- **GIVEN RECORDS**
'''
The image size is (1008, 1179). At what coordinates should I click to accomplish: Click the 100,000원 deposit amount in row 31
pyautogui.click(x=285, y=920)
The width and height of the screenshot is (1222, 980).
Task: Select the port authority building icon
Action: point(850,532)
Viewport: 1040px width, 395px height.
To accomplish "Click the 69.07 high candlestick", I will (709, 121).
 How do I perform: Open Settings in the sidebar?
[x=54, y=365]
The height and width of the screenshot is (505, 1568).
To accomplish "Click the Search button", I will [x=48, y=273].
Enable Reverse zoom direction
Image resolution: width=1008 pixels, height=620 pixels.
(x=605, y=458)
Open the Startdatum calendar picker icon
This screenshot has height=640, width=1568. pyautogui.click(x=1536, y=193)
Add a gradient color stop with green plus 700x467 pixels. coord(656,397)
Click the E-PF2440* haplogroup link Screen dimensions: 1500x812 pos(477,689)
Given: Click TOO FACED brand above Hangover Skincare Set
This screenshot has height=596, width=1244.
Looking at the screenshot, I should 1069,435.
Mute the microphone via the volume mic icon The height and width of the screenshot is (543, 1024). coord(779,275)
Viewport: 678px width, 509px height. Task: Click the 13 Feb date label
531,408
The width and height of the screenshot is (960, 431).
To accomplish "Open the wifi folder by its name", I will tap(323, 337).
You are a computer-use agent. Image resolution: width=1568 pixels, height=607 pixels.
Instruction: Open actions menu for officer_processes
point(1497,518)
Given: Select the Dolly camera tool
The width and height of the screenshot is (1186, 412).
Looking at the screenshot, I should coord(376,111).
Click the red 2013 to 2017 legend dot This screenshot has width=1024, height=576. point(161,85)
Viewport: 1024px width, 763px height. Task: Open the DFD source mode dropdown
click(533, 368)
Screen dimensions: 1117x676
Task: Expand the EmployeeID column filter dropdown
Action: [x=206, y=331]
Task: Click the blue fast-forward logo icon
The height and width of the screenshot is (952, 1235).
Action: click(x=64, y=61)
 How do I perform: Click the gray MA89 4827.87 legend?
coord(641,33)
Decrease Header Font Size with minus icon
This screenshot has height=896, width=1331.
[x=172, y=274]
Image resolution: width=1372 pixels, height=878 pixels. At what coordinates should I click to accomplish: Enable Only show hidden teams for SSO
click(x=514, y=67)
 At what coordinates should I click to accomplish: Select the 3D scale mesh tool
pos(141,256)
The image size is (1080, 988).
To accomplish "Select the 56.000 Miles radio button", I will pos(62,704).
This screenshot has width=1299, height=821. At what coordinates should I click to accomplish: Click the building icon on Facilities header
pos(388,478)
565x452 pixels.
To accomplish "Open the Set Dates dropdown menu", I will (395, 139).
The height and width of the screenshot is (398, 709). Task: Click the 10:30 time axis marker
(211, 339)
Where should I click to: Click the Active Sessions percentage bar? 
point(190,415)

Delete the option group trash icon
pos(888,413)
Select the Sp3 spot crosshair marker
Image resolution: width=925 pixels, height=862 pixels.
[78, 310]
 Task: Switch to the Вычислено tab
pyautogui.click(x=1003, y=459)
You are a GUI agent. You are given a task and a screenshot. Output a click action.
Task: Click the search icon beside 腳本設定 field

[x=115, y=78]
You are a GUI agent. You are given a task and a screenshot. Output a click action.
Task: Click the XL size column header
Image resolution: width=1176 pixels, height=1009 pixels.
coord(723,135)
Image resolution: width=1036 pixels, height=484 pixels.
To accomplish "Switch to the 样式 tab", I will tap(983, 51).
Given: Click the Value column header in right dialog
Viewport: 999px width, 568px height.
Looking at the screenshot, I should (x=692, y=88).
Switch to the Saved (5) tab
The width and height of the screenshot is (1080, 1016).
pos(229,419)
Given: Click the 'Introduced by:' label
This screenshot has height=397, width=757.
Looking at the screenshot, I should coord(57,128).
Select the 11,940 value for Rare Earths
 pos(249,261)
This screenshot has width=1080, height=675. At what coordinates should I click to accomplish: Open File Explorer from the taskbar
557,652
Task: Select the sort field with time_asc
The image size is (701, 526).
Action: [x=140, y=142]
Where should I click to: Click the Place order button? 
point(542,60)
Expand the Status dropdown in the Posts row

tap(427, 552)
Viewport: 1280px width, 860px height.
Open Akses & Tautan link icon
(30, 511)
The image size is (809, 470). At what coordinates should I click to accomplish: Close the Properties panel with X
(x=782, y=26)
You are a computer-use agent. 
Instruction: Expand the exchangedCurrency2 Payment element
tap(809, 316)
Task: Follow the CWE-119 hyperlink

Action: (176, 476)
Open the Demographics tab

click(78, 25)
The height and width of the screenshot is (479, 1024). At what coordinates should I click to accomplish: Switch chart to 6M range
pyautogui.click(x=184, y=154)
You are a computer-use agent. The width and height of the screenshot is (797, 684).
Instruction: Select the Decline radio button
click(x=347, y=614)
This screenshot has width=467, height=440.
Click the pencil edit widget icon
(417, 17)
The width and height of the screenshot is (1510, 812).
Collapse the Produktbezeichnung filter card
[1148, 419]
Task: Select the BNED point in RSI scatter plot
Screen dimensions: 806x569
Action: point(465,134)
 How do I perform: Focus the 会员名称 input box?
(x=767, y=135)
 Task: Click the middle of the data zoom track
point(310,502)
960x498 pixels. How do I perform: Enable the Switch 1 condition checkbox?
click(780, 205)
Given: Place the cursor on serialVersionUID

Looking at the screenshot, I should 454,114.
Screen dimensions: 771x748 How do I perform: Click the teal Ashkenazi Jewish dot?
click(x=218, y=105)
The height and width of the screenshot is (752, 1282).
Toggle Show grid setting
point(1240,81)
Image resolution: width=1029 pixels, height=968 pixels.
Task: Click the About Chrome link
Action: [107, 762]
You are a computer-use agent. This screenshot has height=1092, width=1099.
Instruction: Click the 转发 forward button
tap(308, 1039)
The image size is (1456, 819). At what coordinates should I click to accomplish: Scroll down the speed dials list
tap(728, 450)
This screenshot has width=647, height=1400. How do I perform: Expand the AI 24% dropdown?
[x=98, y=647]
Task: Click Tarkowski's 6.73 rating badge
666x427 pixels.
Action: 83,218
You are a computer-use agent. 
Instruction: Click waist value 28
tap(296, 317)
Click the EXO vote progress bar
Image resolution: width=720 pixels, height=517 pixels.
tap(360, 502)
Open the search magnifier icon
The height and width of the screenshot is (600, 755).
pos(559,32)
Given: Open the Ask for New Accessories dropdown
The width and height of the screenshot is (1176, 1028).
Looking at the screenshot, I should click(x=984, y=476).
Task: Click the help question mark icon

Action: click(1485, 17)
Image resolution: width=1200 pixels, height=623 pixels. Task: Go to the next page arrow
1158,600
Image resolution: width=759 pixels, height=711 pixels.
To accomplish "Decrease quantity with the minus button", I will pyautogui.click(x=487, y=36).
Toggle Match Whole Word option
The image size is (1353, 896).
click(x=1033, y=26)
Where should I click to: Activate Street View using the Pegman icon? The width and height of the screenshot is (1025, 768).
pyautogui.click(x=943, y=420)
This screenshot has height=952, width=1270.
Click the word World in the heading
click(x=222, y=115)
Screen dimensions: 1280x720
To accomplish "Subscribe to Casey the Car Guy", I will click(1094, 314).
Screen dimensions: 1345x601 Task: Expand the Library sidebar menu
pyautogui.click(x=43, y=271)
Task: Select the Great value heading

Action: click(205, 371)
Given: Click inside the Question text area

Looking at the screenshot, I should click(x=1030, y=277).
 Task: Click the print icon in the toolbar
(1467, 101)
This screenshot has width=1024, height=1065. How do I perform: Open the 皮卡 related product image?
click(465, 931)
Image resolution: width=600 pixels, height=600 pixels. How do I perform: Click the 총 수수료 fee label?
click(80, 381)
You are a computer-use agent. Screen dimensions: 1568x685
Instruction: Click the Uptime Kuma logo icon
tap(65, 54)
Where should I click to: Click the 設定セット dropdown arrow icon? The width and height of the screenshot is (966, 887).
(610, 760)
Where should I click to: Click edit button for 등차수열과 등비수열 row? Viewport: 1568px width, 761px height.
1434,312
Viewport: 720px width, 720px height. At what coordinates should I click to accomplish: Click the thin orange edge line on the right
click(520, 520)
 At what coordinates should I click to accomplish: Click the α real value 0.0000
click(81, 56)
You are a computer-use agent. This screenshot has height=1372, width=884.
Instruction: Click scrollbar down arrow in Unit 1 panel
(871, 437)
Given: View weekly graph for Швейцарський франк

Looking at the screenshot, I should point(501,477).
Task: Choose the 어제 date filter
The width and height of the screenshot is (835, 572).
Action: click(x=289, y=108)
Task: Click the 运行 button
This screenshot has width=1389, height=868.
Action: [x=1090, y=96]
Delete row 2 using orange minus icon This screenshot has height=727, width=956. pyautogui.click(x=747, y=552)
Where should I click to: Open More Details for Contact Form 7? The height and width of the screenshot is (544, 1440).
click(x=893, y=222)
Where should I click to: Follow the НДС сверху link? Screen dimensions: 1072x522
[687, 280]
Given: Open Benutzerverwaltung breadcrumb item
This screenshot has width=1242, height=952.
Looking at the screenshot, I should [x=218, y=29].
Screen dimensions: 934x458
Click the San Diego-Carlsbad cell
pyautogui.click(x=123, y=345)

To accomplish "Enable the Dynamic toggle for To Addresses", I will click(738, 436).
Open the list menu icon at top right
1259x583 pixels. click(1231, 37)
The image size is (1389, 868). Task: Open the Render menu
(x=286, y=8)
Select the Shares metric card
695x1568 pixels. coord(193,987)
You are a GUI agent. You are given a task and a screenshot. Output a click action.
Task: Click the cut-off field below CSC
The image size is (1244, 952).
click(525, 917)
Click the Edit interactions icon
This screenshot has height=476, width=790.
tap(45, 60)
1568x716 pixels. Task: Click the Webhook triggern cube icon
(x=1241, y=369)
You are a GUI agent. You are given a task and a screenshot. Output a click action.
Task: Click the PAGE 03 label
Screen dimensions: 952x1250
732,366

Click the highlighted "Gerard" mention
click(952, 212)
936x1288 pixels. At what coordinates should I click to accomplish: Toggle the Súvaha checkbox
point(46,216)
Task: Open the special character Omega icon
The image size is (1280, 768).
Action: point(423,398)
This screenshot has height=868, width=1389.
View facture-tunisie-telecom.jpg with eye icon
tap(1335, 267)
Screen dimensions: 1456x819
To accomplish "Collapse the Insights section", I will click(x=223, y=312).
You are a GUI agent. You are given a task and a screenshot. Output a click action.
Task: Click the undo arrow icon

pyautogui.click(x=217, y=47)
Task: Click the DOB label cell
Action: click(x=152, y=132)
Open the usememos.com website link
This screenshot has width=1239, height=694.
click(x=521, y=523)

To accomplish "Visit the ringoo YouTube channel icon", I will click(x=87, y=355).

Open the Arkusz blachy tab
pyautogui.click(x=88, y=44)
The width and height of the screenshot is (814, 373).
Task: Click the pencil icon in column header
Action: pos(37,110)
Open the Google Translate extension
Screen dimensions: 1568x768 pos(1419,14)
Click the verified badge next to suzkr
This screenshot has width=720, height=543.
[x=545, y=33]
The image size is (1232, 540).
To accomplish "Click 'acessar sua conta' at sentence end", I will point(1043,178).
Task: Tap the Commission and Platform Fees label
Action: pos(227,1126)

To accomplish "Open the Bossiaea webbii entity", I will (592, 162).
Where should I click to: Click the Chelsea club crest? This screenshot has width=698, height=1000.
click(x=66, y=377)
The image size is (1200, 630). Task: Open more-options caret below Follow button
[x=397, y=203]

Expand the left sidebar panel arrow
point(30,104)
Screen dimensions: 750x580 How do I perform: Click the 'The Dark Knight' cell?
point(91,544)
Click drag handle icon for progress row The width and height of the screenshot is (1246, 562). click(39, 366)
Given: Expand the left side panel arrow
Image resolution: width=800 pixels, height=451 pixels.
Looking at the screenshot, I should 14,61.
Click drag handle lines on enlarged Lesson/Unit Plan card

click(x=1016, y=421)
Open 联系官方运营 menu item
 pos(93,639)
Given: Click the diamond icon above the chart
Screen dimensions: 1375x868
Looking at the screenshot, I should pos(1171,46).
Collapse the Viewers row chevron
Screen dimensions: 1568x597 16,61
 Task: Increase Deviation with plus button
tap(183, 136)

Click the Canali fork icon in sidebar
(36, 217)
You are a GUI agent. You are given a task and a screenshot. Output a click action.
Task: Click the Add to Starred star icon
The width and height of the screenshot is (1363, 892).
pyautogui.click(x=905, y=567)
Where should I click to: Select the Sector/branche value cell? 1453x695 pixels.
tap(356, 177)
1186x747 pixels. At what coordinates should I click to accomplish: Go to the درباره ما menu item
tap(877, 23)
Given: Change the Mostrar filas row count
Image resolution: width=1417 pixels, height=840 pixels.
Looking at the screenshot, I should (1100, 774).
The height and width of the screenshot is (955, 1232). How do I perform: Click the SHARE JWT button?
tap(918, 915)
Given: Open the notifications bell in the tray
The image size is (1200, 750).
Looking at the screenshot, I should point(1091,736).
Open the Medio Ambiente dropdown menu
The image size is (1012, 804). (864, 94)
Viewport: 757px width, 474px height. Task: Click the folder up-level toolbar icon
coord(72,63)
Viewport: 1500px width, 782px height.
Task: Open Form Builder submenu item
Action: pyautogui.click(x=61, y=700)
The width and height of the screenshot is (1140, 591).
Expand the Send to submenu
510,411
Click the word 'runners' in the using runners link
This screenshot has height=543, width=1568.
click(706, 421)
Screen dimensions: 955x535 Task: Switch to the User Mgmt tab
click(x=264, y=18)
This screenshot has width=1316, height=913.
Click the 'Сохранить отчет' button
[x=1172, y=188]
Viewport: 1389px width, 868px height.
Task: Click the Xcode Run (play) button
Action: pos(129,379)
'''
- **EXERCISE**
I'd like the lines above from the one with "936x1288 pixels. At" up to and including the one with "Given: Click the diamond icon above the chart" copied exactly, with no other lines.

- **WRITTEN RESPONSE**
936x1288 pixels. At what coordinates should I click to accomplish: Toggle the Súvaha checkbox
point(46,216)
Task: Open the special character Omega icon
The image size is (1280, 768).
Action: point(423,398)
This screenshot has height=868, width=1389.
View facture-tunisie-telecom.jpg with eye icon
tap(1335, 267)
Screen dimensions: 1456x819
To accomplish "Collapse the Insights section", I will click(x=223, y=312).
You are a GUI agent. You are given a task and a screenshot. Output a click action.
Task: Click the undo arrow icon

pyautogui.click(x=217, y=47)
Task: Click the DOB label cell
Action: click(x=152, y=132)
Open the usememos.com website link
This screenshot has width=1239, height=694.
click(x=521, y=523)

To accomplish "Visit the ringoo YouTube channel icon", I will click(x=87, y=355).

Open the Arkusz blachy tab
pyautogui.click(x=88, y=44)
The width and height of the screenshot is (814, 373).
Task: Click the pencil icon in column header
Action: pos(37,110)
Open the Google Translate extension
Screen dimensions: 1568x768 pos(1419,14)
Click the verified badge next to suzkr
This screenshot has width=720, height=543.
[x=545, y=33]
The image size is (1232, 540).
To accomplish "Click 'acessar sua conta' at sentence end", I will point(1043,178).
Task: Tap the Commission and Platform Fees label
Action: pos(227,1126)

To accomplish "Open the Bossiaea webbii entity", I will (592, 162).
Where should I click to: Click the Chelsea club crest? This screenshot has width=698, height=1000.
click(x=66, y=377)
The image size is (1200, 630). Task: Open more-options caret below Follow button
[x=397, y=203]

Expand the left sidebar panel arrow
point(30,104)
Screen dimensions: 750x580 How do I perform: Click the 'The Dark Knight' cell?
point(91,544)
Click drag handle icon for progress row The width and height of the screenshot is (1246, 562). click(39, 366)
Given: Expand the left side panel arrow
Image resolution: width=800 pixels, height=451 pixels.
Looking at the screenshot, I should 14,61.
Click drag handle lines on enlarged Lesson/Unit Plan card

click(x=1016, y=421)
Open 联系官方运营 menu item
 pos(93,639)
Given: Click the diamond icon above the chart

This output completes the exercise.